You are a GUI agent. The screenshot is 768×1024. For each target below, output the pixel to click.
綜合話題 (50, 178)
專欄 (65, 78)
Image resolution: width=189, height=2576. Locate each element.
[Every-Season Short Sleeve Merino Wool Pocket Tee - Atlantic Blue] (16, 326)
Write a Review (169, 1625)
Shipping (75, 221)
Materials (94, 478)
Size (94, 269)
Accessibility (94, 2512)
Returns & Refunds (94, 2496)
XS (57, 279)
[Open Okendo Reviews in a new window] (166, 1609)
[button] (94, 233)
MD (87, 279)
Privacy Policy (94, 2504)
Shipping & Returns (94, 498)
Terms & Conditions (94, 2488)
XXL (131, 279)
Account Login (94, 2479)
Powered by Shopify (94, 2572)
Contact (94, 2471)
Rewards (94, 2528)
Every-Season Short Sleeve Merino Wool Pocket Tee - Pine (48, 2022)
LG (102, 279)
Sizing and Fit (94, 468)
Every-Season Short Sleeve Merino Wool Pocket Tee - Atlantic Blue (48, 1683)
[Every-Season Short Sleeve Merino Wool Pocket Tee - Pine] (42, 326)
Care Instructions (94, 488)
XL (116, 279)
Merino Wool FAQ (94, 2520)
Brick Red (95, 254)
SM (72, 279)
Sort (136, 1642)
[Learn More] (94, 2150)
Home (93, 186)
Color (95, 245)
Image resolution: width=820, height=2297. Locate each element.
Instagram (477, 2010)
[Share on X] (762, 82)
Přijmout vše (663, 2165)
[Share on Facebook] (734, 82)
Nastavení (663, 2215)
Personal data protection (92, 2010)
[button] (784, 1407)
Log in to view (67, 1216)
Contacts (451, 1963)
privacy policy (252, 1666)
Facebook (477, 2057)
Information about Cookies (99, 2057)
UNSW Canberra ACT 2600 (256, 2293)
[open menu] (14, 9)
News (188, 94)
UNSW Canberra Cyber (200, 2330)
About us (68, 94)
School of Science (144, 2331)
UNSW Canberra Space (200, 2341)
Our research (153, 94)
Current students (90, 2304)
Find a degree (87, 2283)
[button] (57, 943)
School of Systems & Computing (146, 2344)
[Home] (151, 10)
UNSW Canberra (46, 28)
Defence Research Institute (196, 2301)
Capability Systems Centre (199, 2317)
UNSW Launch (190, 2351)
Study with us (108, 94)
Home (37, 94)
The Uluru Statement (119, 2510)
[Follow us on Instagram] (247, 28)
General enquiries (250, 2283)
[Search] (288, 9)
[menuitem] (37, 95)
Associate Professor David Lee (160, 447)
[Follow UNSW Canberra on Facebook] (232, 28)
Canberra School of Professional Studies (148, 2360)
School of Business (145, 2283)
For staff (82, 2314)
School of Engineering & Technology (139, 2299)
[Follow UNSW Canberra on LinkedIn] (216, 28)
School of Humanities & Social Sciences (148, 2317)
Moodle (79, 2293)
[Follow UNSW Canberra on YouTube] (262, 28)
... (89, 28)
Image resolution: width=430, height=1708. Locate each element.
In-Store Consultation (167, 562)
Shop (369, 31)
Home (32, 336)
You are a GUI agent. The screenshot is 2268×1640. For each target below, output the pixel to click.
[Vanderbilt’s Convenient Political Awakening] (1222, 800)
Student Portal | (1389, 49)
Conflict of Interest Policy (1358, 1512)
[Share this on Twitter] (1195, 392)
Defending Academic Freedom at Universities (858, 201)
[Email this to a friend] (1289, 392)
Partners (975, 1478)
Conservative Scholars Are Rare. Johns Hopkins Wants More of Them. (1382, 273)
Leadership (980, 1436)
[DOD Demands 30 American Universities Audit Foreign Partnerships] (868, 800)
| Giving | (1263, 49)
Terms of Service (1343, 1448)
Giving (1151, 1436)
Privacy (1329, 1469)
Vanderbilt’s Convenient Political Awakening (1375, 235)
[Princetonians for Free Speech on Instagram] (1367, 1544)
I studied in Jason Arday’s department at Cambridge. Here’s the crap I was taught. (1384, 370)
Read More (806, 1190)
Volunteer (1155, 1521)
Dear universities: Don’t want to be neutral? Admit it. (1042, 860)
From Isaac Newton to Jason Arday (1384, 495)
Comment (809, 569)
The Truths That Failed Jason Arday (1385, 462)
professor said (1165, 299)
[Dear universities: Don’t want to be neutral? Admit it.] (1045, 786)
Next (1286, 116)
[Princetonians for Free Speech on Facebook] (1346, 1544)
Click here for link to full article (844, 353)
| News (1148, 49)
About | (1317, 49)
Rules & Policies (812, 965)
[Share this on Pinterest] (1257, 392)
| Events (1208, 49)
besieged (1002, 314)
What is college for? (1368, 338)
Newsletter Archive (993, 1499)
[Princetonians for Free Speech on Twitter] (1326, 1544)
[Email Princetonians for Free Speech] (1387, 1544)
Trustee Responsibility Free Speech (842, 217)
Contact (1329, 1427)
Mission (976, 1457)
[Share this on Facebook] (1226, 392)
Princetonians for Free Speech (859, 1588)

********

__EXERCISE PROMPT__
Transcribe all the entries exactly, as they stand.

__RESPONSE BELOW__
You are a GUI agent. The screenshot is 768×1024. For each target below, output the pixel to click.
綜合話題 (50, 178)
專欄 (65, 78)
Image resolution: width=189, height=2576. Locate each element.
[Every-Season Short Sleeve Merino Wool Pocket Tee - Atlantic Blue] (16, 326)
Write a Review (169, 1625)
Shipping (75, 221)
Materials (94, 478)
Size (94, 269)
Accessibility (94, 2512)
Returns & Refunds (94, 2496)
XS (57, 279)
[Open Okendo Reviews in a new window] (166, 1609)
[button] (94, 233)
MD (87, 279)
Privacy Policy (94, 2504)
Shipping & Returns (94, 498)
Terms & Conditions (94, 2488)
XXL (131, 279)
Account Login (94, 2479)
Powered by Shopify (94, 2572)
Contact (94, 2471)
Rewards (94, 2528)
Every-Season Short Sleeve Merino Wool Pocket Tee - Pine (48, 2022)
LG (102, 279)
Sizing and Fit (94, 468)
Every-Season Short Sleeve Merino Wool Pocket Tee - Atlantic Blue (48, 1683)
[Every-Season Short Sleeve Merino Wool Pocket Tee - Pine] (42, 326)
Care Instructions (94, 488)
XL (116, 279)
Merino Wool FAQ (94, 2520)
Brick Red (95, 254)
SM (72, 279)
Sort (136, 1642)
[Learn More] (94, 2150)
Home (93, 186)
Color (95, 245)
Image resolution: width=820, height=2297. Locate each element.
Instagram (477, 2010)
[Share on X] (762, 82)
Přijmout vše (663, 2165)
[Share on Facebook] (734, 82)
Nastavení (663, 2215)
Personal data protection (92, 2010)
[button] (784, 1407)
Log in to view (67, 1216)
Contacts (451, 1963)
privacy policy (252, 1666)
Facebook (477, 2057)
Information about Cookies (99, 2057)
UNSW Canberra ACT 2600 (256, 2293)
[open menu] (14, 9)
News (188, 94)
UNSW Canberra Cyber (200, 2330)
About us (68, 94)
School of Science (144, 2331)
UNSW Canberra Space (200, 2341)
Our research (153, 94)
Current students (90, 2304)
Find a degree (87, 2283)
[button] (57, 943)
School of Systems & Computing (146, 2344)
[Home] (151, 10)
UNSW Canberra (46, 28)
Defence Research Institute (196, 2301)
Capability Systems Centre (199, 2317)
UNSW Launch (190, 2351)
Study with us (108, 94)
Home (37, 94)
The Uluru Statement (119, 2510)
[Follow us on Instagram] (247, 28)
General enquiries (250, 2283)
[Search] (288, 9)
[menuitem] (37, 95)
Associate Professor David Lee (160, 447)
[Follow UNSW Canberra on Facebook] (232, 28)
Canberra School of Professional Studies (148, 2360)
School of Business (145, 2283)
For staff (82, 2314)
School of Engineering & Technology (139, 2299)
[Follow UNSW Canberra on LinkedIn] (216, 28)
School of Humanities & Social Sciences (148, 2317)
Moodle (79, 2293)
[Follow UNSW Canberra on YouTube] (262, 28)
... (89, 28)
Image resolution: width=430, height=1708. Locate each element.
In-Store Consultation (167, 562)
Shop (369, 31)
Home (32, 336)
You are a GUI agent. The screenshot is 2268×1640. For each target below, output the pixel to click.
[Vanderbilt’s Convenient Political Awakening] (1222, 800)
Student Portal | (1389, 49)
Conflict of Interest Policy (1358, 1512)
[Share this on Twitter] (1195, 392)
Defending Academic Freedom at Universities (858, 201)
[Email this to a friend] (1289, 392)
Partners (975, 1478)
Conservative Scholars Are Rare. Johns Hopkins Wants More of Them. (1382, 273)
Leadership (980, 1436)
[DOD Demands 30 American Universities Audit Foreign Partnerships] (868, 800)
| Giving | (1263, 49)
Terms of Service (1343, 1448)
Giving (1151, 1436)
Privacy (1329, 1469)
Vanderbilt’s Convenient Political Awakening (1375, 235)
[Princetonians for Free Speech on Instagram] (1367, 1544)
I studied in Jason Arday’s department at Cambridge. Here’s the crap I was taught. (1384, 370)
Read More (806, 1190)
Volunteer (1155, 1521)
Dear universities: Don’t want to be neutral? Admit it. (1042, 860)
From Isaac Newton to Jason Arday (1384, 495)
Comment (809, 569)
The Truths That Failed Jason Arday (1385, 462)
professor said (1165, 299)
[Dear universities: Don’t want to be neutral? Admit it.] (1045, 786)
Next (1286, 116)
[Princetonians for Free Speech on Facebook] (1346, 1544)
Click here for link to full article (844, 353)
| News (1148, 49)
About | (1317, 49)
Rules & Policies (812, 965)
[Share this on Pinterest] (1257, 392)
| Events (1208, 49)
besieged (1002, 314)
What is college for? (1368, 338)
Newsletter Archive (993, 1499)
[Princetonians for Free Speech on Twitter] (1326, 1544)
[Email Princetonians for Free Speech] (1387, 1544)
Trustee Responsibility Free Speech (842, 217)
Contact (1329, 1427)
Mission (976, 1457)
[Share this on Facebook] (1226, 392)
Princetonians for Free Speech (859, 1588)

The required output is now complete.